SELECT DISTINCT ?pathway, ?pathwayLabel
WHERE {
?pathway dc:contributor wpuser:Andra .
?pathway dc:contributor ?contributor .
?pathway rdfs:label ?pathwayLabel .
}
Federated queries
WikiPathways with GeneWiki
SELECT DISTINCT ?wplabel ?identifier ?snp where {
?s dc:identifier <http://identifiers.org/ncbigene/53975> .
?s dc:identifier ?identifier .
?s rdfs:label ?wplabel .
?s dc:source ?source .
SERVICE <http://genewiki.semwebinsi.de/> {
?gws dc:identifier ?identifier .
?gws rdf:type ?gwtype .
?gws <http://genewikiplus.org/wiki/Special:URIResolver/Property-3AHasSNP> ?snp .
}
}
prefix dc: <http://purl.org/dc/elements/1.1/>
prefix dcterms: <http://purl.org/dc/terms/>
select distinct * where {
?pwEntity dc:identifier ?identifier .
?pwEntity dcterms:isPartOf ?pathway .
SERVICE <http://genewiki.semwebinsi.de/> {
?concept dc:identifier <http://identifiers.org/ncbigene/12189> .
?concept dc:identifier ?identifier .
?concept <http://genewikiplus.org/wiki/Special:URIResolver/Property-3AIs_associated_with_disease> ?disease .
}
}
WikiPathways with ChEMBL: ChEMBL compounds in WikiPathways (without BridgeDB)
SELECT *
WHERE {{
SELECT DISTINCT ?pathway ?concept iri(bif:concat("http://linkedchemistry.info/chembl/chemblid/", bif:regexp_substr('http://identifiers.org/chembl.compound/(.*)',?identifier, 1))) as ?ChEMBLId where {
?concept dcterms:isPartOf ?pathway .
?concept dc:source "ChEMBL compound"^^xsd:string .
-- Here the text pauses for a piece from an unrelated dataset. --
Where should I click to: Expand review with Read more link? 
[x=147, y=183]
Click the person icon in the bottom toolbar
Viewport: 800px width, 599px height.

?concept dc:identifier ?identifier .
FILTER regex(str(?identifier), "^http").
}
} SERVICE <http://rdf.farmbio.uu.se/chembl/sparql/>{
?ChEMBLId ?p ?o .
} }
WikiPathways with ChEMBL: all ChEMBL assays for pathways
SELECT ?pathway ?target ?assay WHERE {
{
SELECT DISTINCT
?pathway ?uniprot
iri(
bif:concat("http://bio2rdf.org/uniprot:",
bif:regexp_substr('http://identifiers.org/uniprot/(.*)',?uniprot, 1))
) as ?chembluniprot
WHERE {
?s ?p ?uniprot .
?s dcterms:isPartOf ?pathway .
FILTER regex(?uniprot, "uniprot")
}
}
SERVICE <http://rdf.farmbio.uu.se/chembl/sparql/> {
?target owl:sameAs ?chembluniprot .
?score chembl:forTarget ?target .
?assay chembl:hasTargetScore ?score .
}
}
WikiPathways with ChEMBL: all molecules targeting pathways
SELECT ?pathway ?target ?assay ?smiles WHERE {
{
SELECT DISTINCT
?pathway ?uniprot
iri(
bif:concat("http://bio2rdf.org/uniprot:",
bif:regexp_substr('http://identifiers.org/uniprot/(.*)',?uniprot, 1))
) as ?chembluniprot
WHERE {
?s ?p ?uniprot .
?s dcterms:isPartOf ?pathway .
FILTER regex(?uniprot, "uniprot")
}
}
SERVICE <http://rdf.farmbio.uu.se/chembl/sparql/> {
?target owl:sameAs ?chembluniprot .
?score chembl:forTarget ?target .
?assay chembl:hasTargetScore ?score .
?activity chembl:onAssay ?assay ;
chembl:forMolecule ?molecule .
?molecule bo:smiles ?smiles .
}
}
Code examples
Java
For java we recommend the Jena Framework.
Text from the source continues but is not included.